Enterasys Networks Inc, a global provider of business-driven networks for enterprise customers, today announced financial results for its third fiscal quarter ended 27 September 2003. Net revenue for the third quarter was $98.4 million, compared with net revenue of $108.4 million for the second quarter of 2003.
"While we are disappointed with the sales level for Q3, we continue to make progress and focus on long-term growth," stated William K O`Brien, chief executive officer of Enterasys Networks.
"Consistent with our strategy to refresh our entire product portfolio, Enterasys has launched more products over the past six months than it did over the preceding three years. This is a significant achievement and we are encouraged by the momentum we have established with these products, particularly the N-Series. We remain focused on managing the introduction of new products, serving our loyal customer base, growing our revenues from new customers, and continuously improving our sales process, systems and execution."
The company reported that the Matrix N-Series, its recently announced, high-end Layer 3 switching platform, grew to in excess of 20% of product shipments in the third quarter, representing a 100% increase from the second quarter in terms of revenue. The company reiterated that it expects the N-Series to represent an increasing proportion of its overall product revenue mix going forward.
On 13 October 2003, the company announced that it had significantly expanded the N-Series switching platform with new "Gold" Distributed Forwarding Engine (DFE) products, the Matrix N5 chassis, and enhancements to the existing Platinum products. The company`s overall gross margin for the third quarter was 43.7% compared to a gross margin of 50.3% in the second quarter. The third quarter gross margin includes the impact of two non-cash inventory charges totalling $7.9 million related to our new product transitions, which lowered the reported margin for the quarter by eight percentage points.
Net loss available to common shareholders for the third quarter of fiscal 2003 was $56.1 million, or $0.27 loss per share. The net loss includes charges of:
* $15.9 million related to the settlement of the shareholder litigation (see related press release from 18 October 2003, "[1]Enterasys Networks Announces Settlement of 2002 Shareholder Lawsuits");
* $7.9 million of non-cash write downs related to inventory;
* $8.3 million related to restructuring costs primarily associated with the previously announced workforce reductions in Q2; and
* $8.2 million of non-cash write downs of certain minority investments.
As of 27 September 2003, the company had $198.7 million of cash and marketable securities on hand, including $18.7 million of restricted cash.
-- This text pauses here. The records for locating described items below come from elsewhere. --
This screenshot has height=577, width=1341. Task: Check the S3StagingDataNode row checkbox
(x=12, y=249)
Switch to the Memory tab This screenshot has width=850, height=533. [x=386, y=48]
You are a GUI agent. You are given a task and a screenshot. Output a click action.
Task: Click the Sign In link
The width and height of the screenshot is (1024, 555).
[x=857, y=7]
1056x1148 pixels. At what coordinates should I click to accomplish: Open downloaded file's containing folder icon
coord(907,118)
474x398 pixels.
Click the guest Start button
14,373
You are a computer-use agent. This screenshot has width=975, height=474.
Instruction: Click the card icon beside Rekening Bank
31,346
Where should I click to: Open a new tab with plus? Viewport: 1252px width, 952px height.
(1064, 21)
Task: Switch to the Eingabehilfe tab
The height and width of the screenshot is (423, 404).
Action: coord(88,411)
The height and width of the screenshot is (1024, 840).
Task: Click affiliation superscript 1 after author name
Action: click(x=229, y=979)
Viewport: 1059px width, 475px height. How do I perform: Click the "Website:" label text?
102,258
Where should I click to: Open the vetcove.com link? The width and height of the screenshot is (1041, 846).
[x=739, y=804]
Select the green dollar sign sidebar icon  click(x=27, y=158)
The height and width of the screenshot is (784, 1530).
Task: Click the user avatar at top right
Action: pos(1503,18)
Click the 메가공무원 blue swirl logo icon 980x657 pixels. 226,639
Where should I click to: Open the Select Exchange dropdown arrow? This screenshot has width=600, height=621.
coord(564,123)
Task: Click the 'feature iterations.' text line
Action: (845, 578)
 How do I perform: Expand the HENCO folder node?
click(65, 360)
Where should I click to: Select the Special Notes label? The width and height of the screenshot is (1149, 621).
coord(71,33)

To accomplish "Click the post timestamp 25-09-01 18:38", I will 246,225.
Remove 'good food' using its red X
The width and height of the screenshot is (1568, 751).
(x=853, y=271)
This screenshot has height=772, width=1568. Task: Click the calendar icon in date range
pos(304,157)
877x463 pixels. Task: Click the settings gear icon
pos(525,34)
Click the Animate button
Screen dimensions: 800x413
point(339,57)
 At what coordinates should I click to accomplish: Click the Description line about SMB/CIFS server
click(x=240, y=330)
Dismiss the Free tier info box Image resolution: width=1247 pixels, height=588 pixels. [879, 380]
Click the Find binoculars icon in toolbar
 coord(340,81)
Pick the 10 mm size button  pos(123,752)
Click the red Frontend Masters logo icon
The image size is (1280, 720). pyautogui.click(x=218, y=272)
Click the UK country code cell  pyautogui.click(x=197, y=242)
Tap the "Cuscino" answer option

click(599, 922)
Additionally, the company expects to receive a net cash inflow of approximately $17.1 million in the fourth quarter as a result of recoveries from certain of its insurers in connection with the previously announced settlement of shareholder litigation.
"We continue to see higher levels of interest from both new and existing customers around our new products than we have seen in prior quarters. We are pleased with the acceptance of these products and remain confident that they will continue creating opportunities for revenue growth," said Mark Aslett, president of Enterasys Networks. "We also recognise there is still uncertainty in the overall spending environment, as well as challenges associated with transitioning existing customers to new products and focusing our sales force outside of the existing customer base."
O`Brien concluded: "Our goals of quarter over quarter revenue growth, market share gains, profitability and sustainable operating cash flow may be somewhat delayed, but we remain fully committed to achieving them in the near-term. Our primary focus is on building a world-class company for the long-term."